**TASK REQUIREMENTS**:
When you reach the line containing "031 312 96 47 (41, 2494)" in the data below, begin returning lines exactly as written, and stop once the line containing "Watches [menuitem] (206, 1552)" has been returned.
== SUPPLIED INFORMATION
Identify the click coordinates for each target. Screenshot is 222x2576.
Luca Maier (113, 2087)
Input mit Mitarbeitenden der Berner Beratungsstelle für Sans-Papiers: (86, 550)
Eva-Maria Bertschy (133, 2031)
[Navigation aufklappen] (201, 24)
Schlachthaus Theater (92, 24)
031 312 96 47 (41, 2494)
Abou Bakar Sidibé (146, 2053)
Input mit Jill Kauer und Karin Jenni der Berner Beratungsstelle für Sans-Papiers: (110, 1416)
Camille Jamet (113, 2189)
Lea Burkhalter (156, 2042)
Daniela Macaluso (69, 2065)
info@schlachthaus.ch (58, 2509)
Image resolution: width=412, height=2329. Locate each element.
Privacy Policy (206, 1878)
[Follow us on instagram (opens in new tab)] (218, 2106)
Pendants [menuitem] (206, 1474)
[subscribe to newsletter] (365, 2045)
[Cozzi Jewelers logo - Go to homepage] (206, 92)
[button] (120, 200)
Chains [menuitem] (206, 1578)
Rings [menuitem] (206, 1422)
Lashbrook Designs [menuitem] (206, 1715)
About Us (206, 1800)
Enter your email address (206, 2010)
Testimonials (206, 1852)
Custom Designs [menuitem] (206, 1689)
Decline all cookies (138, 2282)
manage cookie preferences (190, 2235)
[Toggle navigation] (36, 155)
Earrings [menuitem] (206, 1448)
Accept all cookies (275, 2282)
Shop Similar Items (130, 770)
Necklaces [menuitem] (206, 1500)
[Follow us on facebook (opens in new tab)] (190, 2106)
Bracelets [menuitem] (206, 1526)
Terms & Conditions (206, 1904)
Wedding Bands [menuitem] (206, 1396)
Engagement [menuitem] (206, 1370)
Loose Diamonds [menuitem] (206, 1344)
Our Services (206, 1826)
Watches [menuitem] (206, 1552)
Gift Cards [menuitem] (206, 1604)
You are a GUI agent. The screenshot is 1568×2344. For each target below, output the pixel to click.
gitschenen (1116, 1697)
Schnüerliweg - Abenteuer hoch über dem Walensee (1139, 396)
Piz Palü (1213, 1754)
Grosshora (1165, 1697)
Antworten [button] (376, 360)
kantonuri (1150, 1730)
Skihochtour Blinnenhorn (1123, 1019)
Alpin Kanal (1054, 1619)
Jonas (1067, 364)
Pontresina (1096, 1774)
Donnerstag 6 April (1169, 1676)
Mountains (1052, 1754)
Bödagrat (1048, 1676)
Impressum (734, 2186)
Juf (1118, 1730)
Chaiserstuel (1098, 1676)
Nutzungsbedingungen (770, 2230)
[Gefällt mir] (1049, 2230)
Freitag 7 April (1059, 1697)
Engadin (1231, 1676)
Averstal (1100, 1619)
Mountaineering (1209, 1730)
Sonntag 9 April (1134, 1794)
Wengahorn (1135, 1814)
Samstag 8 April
====
**REPLY**:
031 312 96 47 (41, 2494)
Abou Bakar Sidibé (146, 2053)
Input mit Jill Kauer und Karin Jenni der Berner Beratungsstelle für Sans-Papiers: (110, 1416)
Camille Jamet (113, 2189)
Lea Burkhalter (156, 2042)
Daniela Macaluso (69, 2065)
info@schlachthaus.ch (58, 2509)
Image resolution: width=412, height=2329. Locate each element.
Privacy Policy (206, 1878)
[Follow us on instagram (opens in new tab)] (218, 2106)
Pendants [menuitem] (206, 1474)
[subscribe to newsletter] (365, 2045)
[Cozzi Jewelers logo - Go to homepage] (206, 92)
[button] (120, 200)
Chains [menuitem] (206, 1578)
Rings [menuitem] (206, 1422)
Lashbrook Designs [menuitem] (206, 1715)
About Us (206, 1800)
Enter your email address (206, 2010)
Testimonials (206, 1852)
Custom Designs [menuitem] (206, 1689)
Decline all cookies (138, 2282)
manage cookie preferences (190, 2235)
[Toggle navigation] (36, 155)
Earrings [menuitem] (206, 1448)
Accept all cookies (275, 2282)
Shop Similar Items (130, 770)
Necklaces [menuitem] (206, 1500)
[Follow us on facebook (opens in new tab)] (190, 2106)
Bracelets [menuitem] (206, 1526)
Terms & Conditions (206, 1904)
Wedding Bands [menuitem] (206, 1396)
Engagement [menuitem] (206, 1370)
Loose Diamonds [menuitem] (206, 1344)
Our Services (206, 1826)
Watches [menuitem] (206, 1552)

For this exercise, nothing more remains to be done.